I've just released templatemaker, which is something I've been hacking on and off (mostly off) the past couple of months. It's a Python library for extracting data from similarly formatted text strings.
What the heck does that mean?
Well, say you want to get the raw data from a bunch of Web pages that use the same template -- like restaurant reviews on Yelp.com, for instance. You can give templatemaker an arbitrary number of HTML files, and it will create the "template" that was used to create those files. ("Template," in this case, means a string with a number of "holes" in it, where the holes represent the parts of the page that change.) Once you've got the template, you can then give it any HTML file that uses that same template, and it will give you the raw data: "The value for hole 1 is 'July 6, 2007', the value for hole 2 is 'blue'," etc.

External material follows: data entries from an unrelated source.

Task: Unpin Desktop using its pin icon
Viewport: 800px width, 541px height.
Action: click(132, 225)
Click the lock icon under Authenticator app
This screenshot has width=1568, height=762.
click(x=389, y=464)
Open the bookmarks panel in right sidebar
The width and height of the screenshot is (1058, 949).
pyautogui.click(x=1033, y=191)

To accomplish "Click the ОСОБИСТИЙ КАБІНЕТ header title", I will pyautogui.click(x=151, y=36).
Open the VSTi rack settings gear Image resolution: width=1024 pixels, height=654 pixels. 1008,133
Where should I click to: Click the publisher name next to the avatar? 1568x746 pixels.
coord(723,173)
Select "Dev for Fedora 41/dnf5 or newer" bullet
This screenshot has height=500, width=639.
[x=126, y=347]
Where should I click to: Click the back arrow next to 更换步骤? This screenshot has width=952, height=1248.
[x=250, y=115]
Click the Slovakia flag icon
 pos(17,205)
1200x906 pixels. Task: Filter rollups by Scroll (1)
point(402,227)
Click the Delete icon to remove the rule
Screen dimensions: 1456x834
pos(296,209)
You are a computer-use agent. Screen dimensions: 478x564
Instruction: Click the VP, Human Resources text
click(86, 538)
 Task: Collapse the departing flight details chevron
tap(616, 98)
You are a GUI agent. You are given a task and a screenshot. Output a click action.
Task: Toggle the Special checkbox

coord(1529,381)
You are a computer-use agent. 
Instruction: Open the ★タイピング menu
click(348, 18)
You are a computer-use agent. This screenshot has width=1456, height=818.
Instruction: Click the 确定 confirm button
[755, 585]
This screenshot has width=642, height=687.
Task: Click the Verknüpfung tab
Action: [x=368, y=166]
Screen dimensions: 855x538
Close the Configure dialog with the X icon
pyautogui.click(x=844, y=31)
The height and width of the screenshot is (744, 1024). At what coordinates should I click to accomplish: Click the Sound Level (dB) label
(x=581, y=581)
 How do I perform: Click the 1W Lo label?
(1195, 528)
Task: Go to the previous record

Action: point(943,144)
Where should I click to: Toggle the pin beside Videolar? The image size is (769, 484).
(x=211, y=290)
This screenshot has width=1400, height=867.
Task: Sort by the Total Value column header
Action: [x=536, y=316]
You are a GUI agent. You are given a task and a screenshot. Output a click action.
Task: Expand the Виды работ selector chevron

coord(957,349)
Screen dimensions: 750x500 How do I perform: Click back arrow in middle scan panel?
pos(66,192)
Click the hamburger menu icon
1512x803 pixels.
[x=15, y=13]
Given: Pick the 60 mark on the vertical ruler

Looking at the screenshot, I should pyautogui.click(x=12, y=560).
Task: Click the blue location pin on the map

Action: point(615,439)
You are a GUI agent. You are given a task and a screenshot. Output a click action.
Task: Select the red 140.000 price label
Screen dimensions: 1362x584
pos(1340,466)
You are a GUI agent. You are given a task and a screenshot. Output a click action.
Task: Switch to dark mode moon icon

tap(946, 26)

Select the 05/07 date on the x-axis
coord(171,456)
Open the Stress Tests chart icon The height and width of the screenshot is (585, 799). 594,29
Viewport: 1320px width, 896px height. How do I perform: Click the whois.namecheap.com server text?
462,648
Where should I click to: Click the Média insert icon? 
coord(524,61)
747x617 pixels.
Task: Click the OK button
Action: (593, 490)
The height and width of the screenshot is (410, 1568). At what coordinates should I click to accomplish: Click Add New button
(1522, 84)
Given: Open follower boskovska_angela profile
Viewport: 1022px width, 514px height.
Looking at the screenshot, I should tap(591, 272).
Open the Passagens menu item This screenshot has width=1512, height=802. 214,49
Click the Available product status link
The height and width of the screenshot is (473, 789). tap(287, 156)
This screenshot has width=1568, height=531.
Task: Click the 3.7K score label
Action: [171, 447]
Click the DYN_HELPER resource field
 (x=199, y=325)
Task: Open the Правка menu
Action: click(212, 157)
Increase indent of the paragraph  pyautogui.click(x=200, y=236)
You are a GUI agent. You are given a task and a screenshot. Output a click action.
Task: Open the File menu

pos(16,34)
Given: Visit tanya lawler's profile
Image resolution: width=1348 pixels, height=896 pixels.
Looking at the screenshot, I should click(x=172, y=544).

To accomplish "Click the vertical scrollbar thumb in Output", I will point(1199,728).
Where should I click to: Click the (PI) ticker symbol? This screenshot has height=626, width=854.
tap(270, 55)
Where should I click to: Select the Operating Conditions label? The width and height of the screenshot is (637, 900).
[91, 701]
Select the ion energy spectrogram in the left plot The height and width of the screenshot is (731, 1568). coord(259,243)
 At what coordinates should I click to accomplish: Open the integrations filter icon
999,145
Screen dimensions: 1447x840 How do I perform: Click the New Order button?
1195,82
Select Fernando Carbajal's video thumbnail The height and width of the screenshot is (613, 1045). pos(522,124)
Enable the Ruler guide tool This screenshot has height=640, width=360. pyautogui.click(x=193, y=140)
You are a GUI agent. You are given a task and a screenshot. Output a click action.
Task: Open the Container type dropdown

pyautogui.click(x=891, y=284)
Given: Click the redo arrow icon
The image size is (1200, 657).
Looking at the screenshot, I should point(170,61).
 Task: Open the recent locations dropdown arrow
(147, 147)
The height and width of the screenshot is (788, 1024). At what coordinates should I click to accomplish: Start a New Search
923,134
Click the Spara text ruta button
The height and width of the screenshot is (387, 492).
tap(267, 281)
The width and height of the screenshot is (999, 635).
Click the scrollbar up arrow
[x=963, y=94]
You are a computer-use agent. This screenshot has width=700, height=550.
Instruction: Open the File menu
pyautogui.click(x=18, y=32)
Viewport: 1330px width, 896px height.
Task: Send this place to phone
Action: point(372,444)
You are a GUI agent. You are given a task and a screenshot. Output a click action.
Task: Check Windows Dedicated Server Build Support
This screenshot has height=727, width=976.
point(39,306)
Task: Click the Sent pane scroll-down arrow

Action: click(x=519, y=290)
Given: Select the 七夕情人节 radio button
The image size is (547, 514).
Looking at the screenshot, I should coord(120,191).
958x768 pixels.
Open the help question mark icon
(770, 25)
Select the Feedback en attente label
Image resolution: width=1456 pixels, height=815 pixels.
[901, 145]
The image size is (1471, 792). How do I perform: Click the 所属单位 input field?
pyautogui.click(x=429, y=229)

I searched but couldn't find anything else that did this. I heard from a few folks that Google and Yahoo have internal tools that do this sort of thing, probably in a much more robust fashion, but I'm unaware of any open-source code that does this. (Disclaimer: I have not checked CPAN. CPAN probably has five implementations of this functionality.)
The library uses a longest-common substring algorithm, which is implemented in C, via Python's C interface, for performance. (My original implementation was in Python, and it was noticeably slow in that area.) This means you need to compile it in order to use it, but it has no dependencies, so it should be quick and easy.
I'm interested in seeing what uses people have for this, and I'm also planning on adding a ton more features. And I'd love it if a competent C programmer could take a look at the C bits to make sure everything is kosher -- it's been a while since I've written C code. :-)
Let me know if you have any use for this, and may the suggestions and patches flow freely!